His team also is creating a system to make sense of the dynamic scene of a parking lot from surveillance camera data. The work is funded through the Deep Intermodal Video Analytics, or DIVA, program supported by the Office of the Director of National Intelligence’s Intelligence Advanced Research Projects Activity, or IARPA, program.
“People are getting into and out of cars, opening and closing the doors and trunks, and loading and unloading things from the cars,” Siskind says. “We want to have a system that can recognize when various different activities happen and detect people carrying objects and taking objects in and out of cars and so forth.”
One major challenge is being able to discern relatively small objects, such as people and cars, within the large field of view.
“The resolution is pretty high, but the field of view covers an entire parking lot,” he says. “There are many cars, and each car is very small in the field of view, and people are even smaller. They may be, in fact, only five or 10 pixels wide, and it’s just very difficult to reliably detect and track people and particularly the small objects they carry.”
The DIVA work has received $2.35 million in funding under a subcontract from IBM.
The ‘Force’ of Algorithms
Siskind’s team is also giving machines the ability to understand and use language, allowing his robot, Darth Vader, to create its own path of movement based on previous experiences.
Algorithms enable the bot to learn the meanings of words from example sentences, using the words to generate a sentence to describe a path of movement and to comprehend the sentence in order to produce a new path of movement. “It’s our hope that this technology can be applied to a host of applications in the future, potentially including autonomous vehicles,” Siskind says.
The robot was outfitted with several cameras and ran numerous trials on an enclosed course containing several objects, such as a chair, a traffic cone and a table.

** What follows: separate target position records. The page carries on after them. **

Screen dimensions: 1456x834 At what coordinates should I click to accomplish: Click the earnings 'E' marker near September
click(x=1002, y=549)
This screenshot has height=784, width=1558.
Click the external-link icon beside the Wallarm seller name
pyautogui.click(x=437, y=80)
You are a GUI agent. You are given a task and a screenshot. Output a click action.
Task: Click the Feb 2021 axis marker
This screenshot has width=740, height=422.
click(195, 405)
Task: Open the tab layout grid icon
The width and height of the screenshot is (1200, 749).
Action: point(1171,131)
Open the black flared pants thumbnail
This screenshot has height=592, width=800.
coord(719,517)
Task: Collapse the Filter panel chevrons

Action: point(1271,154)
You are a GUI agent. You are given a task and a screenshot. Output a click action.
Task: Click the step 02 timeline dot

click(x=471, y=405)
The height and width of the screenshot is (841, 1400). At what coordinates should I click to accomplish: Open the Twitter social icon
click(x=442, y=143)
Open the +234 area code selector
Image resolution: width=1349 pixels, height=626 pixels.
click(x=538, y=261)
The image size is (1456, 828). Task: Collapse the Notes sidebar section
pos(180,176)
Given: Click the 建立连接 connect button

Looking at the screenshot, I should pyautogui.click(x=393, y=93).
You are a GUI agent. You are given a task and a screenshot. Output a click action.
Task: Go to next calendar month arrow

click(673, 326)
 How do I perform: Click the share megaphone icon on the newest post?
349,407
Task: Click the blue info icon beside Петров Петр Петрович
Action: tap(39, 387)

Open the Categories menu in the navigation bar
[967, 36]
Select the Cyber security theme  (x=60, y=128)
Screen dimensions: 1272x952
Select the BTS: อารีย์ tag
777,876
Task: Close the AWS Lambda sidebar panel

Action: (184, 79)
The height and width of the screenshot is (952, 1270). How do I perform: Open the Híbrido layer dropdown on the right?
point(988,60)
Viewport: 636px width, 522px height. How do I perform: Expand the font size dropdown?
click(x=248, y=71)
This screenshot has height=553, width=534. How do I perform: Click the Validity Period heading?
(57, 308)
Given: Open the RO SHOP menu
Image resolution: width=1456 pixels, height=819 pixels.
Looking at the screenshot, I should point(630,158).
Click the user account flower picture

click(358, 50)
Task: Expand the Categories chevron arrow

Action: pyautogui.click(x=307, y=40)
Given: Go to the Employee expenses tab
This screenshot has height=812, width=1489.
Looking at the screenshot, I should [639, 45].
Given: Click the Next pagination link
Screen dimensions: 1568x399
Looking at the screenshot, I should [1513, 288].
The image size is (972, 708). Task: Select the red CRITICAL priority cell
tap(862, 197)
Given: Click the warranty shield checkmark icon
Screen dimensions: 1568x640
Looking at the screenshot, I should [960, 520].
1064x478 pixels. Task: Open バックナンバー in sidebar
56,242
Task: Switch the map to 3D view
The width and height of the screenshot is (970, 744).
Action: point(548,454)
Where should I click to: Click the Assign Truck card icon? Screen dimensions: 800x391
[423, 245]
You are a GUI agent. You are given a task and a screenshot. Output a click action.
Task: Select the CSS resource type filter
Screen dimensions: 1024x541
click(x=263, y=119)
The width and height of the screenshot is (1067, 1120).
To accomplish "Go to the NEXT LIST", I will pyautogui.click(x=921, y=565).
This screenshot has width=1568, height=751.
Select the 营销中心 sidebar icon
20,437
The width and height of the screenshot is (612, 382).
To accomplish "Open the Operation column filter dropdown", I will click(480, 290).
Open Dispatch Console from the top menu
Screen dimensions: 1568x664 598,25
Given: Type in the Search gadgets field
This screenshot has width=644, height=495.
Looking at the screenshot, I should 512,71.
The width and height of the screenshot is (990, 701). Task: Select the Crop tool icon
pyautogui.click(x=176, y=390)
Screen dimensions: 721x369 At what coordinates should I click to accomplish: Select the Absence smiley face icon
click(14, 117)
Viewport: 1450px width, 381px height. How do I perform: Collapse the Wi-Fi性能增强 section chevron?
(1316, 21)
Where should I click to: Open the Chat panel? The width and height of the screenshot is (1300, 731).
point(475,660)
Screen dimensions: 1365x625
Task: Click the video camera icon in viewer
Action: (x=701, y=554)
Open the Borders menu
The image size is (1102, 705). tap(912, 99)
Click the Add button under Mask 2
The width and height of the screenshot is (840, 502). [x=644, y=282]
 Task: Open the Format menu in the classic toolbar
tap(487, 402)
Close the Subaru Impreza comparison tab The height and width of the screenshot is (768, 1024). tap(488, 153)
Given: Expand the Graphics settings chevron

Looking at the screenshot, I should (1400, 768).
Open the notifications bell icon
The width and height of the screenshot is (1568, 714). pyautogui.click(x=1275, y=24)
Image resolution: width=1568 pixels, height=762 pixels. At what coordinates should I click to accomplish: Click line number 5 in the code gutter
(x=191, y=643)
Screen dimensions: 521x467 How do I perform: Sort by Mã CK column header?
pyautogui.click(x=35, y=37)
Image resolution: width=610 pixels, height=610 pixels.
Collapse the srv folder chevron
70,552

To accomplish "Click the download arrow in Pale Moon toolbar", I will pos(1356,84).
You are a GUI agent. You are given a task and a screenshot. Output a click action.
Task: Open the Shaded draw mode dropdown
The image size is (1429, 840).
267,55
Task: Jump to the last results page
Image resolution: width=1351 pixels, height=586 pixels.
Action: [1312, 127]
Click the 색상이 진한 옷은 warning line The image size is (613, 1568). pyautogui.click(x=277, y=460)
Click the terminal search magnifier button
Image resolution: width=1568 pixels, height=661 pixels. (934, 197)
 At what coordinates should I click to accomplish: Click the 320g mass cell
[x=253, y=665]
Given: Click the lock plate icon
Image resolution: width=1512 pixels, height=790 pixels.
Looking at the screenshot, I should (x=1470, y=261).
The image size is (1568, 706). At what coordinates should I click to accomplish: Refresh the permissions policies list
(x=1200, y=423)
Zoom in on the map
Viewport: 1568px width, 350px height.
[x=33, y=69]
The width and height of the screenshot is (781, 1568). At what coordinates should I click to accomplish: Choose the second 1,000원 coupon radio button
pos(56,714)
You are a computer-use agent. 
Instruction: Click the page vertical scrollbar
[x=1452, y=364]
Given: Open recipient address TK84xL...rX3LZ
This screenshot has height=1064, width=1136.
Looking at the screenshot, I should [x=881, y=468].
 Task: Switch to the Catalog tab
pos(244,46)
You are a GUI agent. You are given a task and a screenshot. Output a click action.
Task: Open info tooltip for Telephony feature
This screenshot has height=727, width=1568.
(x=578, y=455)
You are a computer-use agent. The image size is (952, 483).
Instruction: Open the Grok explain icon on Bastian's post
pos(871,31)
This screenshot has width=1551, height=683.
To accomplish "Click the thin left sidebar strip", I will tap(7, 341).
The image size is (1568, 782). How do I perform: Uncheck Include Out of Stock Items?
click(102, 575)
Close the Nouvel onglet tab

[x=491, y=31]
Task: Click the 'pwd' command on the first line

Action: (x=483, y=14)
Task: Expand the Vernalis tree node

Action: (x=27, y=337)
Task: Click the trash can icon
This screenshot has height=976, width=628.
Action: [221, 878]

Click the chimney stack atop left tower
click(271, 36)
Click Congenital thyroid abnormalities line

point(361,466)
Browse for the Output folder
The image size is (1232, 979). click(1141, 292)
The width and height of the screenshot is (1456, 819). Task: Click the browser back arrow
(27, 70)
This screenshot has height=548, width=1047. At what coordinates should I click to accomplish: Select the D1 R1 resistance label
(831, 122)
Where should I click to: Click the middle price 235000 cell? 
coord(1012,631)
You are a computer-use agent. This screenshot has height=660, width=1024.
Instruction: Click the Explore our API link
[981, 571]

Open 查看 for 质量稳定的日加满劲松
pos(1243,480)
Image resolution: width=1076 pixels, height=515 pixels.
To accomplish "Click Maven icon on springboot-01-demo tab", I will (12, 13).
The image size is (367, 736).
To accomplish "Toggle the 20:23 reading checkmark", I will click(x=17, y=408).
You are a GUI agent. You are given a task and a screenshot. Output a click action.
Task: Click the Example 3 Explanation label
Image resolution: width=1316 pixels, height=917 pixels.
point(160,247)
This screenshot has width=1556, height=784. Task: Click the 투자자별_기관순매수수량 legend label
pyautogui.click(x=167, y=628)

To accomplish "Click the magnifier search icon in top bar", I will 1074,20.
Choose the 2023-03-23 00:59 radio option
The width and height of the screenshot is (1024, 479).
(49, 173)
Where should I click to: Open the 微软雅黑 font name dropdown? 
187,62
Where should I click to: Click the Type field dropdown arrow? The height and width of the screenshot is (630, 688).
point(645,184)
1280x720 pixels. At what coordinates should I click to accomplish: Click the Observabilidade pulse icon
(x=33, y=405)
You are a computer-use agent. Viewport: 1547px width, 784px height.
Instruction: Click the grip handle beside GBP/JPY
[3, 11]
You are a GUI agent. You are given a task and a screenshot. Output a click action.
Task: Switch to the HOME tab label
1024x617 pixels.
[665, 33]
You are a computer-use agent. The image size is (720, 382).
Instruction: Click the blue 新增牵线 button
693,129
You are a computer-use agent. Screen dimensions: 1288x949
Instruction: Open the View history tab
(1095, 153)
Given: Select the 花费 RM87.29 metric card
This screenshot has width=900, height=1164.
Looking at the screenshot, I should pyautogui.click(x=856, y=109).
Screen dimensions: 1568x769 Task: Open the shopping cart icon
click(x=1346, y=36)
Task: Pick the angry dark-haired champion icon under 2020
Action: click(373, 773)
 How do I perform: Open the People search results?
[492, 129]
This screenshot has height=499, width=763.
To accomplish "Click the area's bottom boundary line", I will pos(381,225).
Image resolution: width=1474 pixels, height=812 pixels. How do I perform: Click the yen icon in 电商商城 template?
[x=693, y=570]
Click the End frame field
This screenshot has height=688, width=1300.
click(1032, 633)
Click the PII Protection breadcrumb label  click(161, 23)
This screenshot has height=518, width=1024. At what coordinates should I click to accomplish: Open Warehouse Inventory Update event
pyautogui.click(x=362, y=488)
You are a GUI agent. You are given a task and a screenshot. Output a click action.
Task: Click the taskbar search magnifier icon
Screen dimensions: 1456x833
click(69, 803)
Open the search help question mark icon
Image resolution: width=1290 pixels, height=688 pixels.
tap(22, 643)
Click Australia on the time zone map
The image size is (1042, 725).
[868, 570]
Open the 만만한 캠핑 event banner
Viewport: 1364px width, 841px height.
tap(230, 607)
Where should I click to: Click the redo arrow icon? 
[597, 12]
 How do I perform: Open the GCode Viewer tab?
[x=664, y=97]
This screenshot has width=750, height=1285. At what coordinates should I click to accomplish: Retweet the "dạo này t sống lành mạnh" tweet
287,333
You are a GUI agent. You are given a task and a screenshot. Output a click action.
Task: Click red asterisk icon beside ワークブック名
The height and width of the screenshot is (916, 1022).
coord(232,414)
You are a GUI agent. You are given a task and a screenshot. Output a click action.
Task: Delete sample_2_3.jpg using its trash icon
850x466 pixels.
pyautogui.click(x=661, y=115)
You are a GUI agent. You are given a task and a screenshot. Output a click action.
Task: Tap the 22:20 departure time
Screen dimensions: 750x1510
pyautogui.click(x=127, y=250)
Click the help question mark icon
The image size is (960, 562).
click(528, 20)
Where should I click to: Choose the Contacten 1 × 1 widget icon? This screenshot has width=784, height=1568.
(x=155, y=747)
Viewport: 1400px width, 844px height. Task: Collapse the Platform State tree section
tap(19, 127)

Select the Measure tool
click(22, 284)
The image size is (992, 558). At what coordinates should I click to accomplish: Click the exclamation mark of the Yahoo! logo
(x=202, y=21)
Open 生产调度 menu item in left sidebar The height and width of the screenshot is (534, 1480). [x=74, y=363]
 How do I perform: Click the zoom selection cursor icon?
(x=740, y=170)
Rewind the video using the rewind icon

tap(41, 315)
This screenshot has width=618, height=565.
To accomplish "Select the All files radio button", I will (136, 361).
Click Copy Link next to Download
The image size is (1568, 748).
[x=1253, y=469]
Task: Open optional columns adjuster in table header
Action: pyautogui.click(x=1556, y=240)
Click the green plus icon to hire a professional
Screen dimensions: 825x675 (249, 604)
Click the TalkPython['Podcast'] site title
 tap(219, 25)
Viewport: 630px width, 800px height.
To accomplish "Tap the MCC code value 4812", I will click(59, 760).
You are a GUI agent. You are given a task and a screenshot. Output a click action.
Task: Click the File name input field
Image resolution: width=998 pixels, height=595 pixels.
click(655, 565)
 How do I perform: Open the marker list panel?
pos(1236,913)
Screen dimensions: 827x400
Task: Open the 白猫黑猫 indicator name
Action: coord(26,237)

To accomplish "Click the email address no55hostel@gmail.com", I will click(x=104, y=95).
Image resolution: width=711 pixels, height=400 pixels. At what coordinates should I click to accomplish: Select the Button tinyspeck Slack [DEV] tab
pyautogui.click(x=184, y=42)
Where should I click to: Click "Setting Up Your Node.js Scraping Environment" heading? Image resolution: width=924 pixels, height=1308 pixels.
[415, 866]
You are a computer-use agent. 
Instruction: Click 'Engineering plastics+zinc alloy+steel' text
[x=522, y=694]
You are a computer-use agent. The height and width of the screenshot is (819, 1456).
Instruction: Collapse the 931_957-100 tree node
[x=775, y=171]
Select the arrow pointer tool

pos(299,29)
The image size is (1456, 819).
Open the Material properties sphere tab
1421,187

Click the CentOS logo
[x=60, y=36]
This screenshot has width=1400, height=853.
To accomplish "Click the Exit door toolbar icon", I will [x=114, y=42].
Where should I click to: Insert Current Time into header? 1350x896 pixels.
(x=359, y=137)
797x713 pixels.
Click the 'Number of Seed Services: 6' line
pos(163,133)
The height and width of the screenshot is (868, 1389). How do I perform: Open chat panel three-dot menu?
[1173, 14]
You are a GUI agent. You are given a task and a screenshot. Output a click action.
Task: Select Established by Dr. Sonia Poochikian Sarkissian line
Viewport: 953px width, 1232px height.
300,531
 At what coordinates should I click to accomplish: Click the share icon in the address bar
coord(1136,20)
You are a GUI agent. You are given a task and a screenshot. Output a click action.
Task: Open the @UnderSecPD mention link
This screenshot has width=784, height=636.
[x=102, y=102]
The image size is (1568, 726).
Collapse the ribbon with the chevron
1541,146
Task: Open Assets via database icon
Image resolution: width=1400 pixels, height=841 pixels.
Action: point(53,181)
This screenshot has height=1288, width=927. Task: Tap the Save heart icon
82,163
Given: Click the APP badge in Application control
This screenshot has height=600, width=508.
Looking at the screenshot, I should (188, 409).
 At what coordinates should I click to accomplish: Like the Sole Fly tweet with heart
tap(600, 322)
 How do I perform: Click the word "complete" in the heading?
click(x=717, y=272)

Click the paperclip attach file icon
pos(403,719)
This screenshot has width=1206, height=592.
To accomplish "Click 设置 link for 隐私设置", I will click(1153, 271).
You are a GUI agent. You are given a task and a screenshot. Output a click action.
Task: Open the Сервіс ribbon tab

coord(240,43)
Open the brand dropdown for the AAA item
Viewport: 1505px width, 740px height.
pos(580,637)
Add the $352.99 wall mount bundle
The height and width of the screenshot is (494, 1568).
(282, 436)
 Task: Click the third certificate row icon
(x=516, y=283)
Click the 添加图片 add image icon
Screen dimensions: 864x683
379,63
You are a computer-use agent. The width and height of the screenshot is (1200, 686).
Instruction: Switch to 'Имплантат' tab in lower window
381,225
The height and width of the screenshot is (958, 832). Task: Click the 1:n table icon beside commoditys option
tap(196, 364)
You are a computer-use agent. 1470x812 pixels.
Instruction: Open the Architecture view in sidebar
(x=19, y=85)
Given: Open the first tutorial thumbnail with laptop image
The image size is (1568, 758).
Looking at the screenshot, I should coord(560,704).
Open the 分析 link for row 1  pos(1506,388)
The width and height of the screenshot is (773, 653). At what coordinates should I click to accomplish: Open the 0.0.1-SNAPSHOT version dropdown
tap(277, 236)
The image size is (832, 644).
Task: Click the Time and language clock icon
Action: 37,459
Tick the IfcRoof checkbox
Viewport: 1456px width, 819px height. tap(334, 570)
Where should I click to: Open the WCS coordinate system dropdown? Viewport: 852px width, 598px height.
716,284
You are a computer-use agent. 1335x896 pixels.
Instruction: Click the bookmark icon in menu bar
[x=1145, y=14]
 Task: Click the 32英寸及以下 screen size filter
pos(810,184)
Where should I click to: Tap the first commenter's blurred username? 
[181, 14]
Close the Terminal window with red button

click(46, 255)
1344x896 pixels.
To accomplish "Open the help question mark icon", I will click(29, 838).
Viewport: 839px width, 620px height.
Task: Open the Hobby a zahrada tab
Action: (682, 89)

Using the algorithms, the robot was able to recognize words associated with objects within the course and words associated with directions of travel based on its sensory data.
“It was able to generate its own sentences to describe the paths it had taken. It was also able to generate its own sentences to describe a separate path of travel on the same course,” says Siskind, whose autonomous vehicles research is supported with $650,000 in funding from a National Science Foundation National Robotics Initiative award. “The robot aggregated its sensory data over numerous experiences.”
By learning the meaning of various words, the robot took a step beyond conventional autonomous vehicles that work by using a vehicle’s electrical system to control driving based on a computerized map of existing roads. Conventional autonomous vehicles are equipped with cameras and other sensors to detect potential hazards, such as stoplights, pedestrians and the edges of the road. However, they cannot recognize everyday landmarks off the road based on the sensory data. Nor can they associate words with the objects.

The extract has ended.